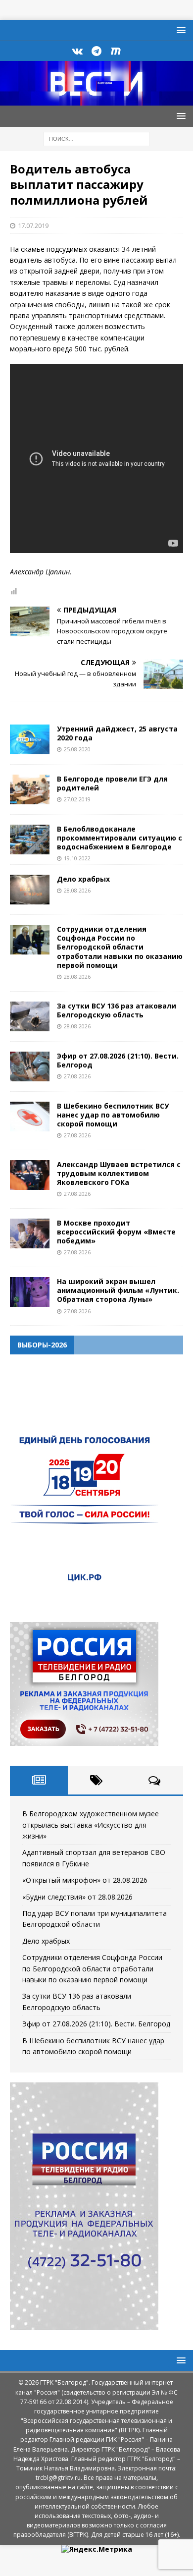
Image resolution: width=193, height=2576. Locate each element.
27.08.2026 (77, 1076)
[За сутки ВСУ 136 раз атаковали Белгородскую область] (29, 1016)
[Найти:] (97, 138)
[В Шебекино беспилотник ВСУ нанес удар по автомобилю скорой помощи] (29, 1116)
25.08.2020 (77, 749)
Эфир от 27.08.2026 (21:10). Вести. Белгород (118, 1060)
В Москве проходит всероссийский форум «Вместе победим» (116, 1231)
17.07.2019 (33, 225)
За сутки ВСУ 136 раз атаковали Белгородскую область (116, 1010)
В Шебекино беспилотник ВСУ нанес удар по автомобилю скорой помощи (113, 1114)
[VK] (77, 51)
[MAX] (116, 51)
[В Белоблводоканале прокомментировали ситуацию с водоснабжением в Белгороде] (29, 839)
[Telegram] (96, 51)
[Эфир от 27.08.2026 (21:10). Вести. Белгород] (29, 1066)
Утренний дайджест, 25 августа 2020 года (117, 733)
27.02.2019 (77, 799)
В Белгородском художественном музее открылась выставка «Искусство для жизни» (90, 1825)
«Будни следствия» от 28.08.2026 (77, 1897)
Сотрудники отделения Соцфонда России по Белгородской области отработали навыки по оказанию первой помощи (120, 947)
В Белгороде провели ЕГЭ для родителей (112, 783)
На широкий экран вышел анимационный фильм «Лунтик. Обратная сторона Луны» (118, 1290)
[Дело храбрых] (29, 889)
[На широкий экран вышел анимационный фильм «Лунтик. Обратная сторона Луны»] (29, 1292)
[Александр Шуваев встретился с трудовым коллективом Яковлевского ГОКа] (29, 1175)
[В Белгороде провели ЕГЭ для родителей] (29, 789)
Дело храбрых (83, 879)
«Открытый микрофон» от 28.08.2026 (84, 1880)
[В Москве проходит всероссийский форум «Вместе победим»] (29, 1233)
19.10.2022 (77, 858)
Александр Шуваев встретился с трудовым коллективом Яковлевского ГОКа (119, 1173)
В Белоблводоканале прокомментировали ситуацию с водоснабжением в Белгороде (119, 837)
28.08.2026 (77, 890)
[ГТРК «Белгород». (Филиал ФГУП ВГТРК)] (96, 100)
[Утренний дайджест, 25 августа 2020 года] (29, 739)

==

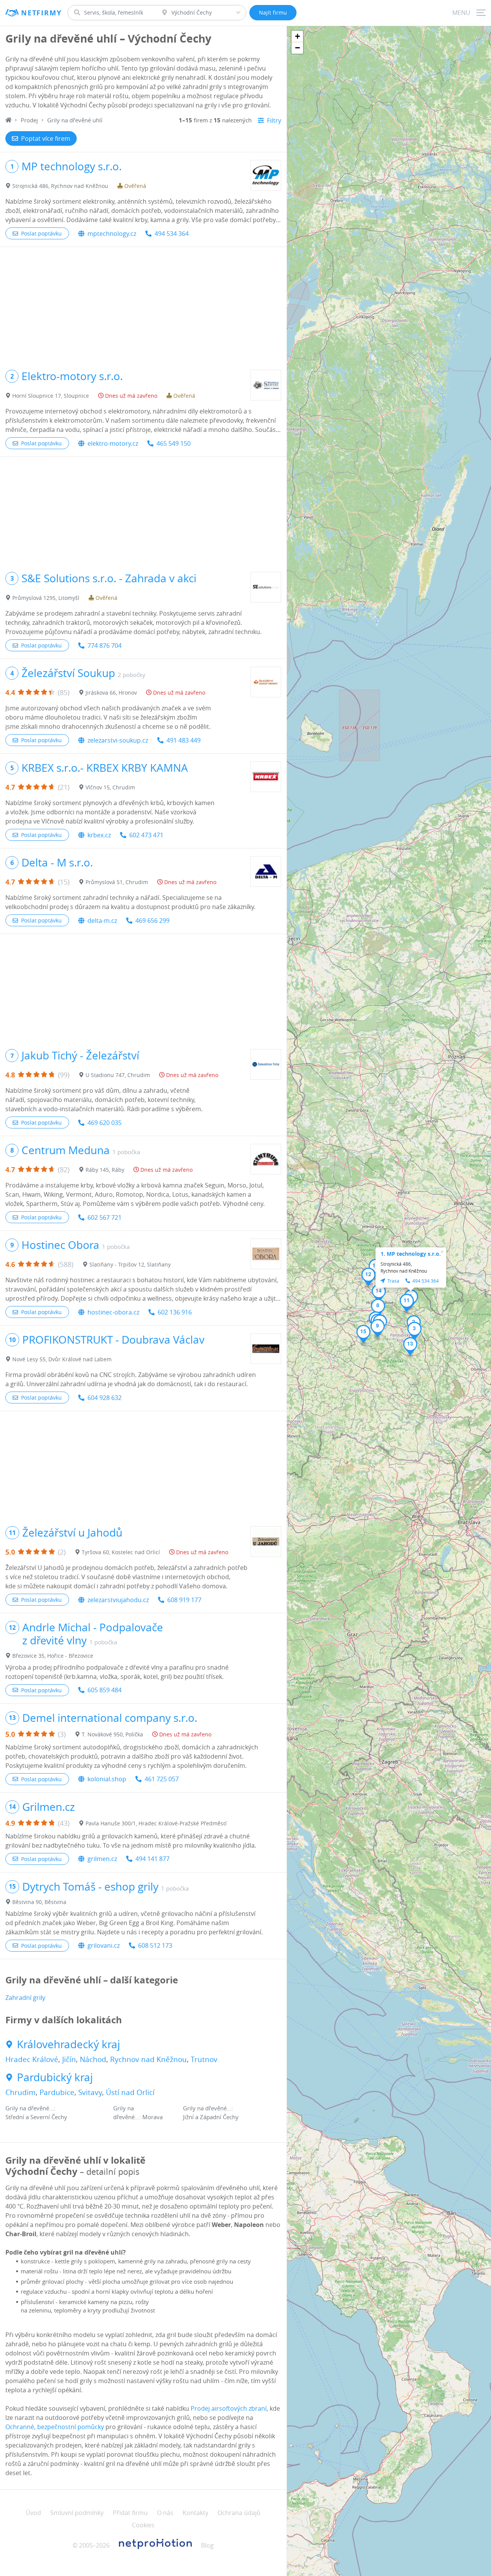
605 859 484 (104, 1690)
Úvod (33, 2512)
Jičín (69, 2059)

==

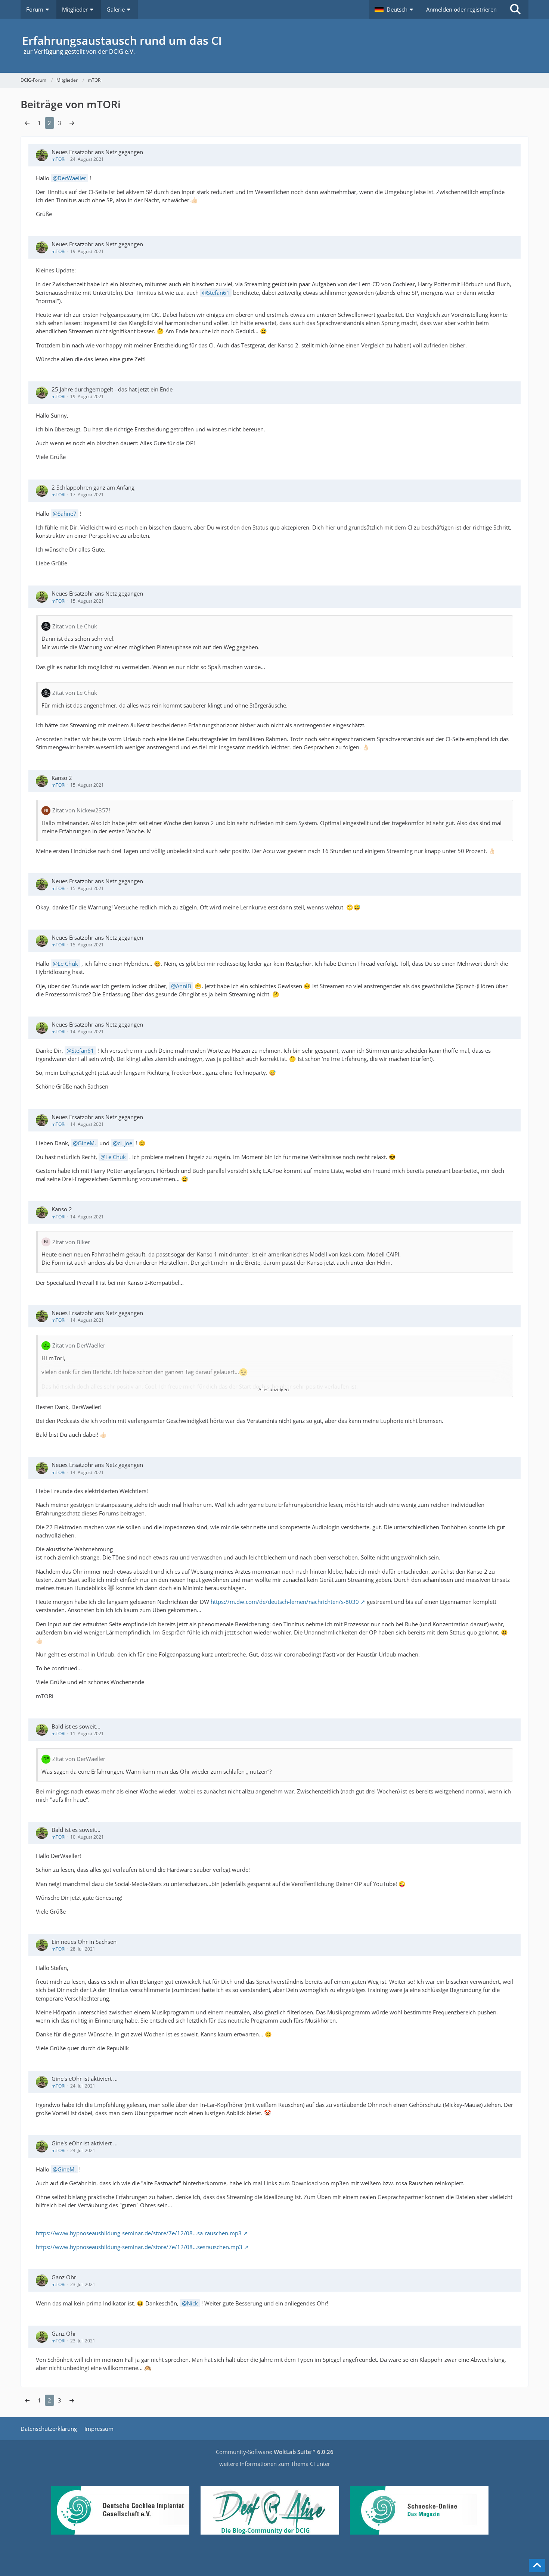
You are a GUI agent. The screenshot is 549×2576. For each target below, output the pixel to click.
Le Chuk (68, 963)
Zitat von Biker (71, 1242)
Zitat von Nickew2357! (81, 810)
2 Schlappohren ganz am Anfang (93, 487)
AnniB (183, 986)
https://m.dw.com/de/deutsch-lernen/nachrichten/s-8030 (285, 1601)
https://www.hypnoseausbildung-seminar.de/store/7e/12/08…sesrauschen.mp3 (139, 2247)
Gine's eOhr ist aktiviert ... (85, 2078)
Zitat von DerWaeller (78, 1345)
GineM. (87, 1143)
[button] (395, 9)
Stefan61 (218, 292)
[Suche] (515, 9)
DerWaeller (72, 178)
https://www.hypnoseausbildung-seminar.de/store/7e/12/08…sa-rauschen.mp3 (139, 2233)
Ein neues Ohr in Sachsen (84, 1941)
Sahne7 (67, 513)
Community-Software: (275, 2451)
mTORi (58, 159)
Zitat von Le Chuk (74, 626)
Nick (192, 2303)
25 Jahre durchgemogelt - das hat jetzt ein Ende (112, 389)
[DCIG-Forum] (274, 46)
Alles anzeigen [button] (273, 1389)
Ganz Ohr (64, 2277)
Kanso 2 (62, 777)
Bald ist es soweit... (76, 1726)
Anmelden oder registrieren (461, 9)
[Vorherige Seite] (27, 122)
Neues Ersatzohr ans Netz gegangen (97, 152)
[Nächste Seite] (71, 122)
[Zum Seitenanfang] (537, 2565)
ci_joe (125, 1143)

**BRIEF**
Take every line from the data that includes the word "Утренний".

**EXERCISE OUTPUT**
Утренний дайджест, 25 августа 2020 года (117, 733)
[Утренний дайджест, 25 августа 2020 года] (29, 739)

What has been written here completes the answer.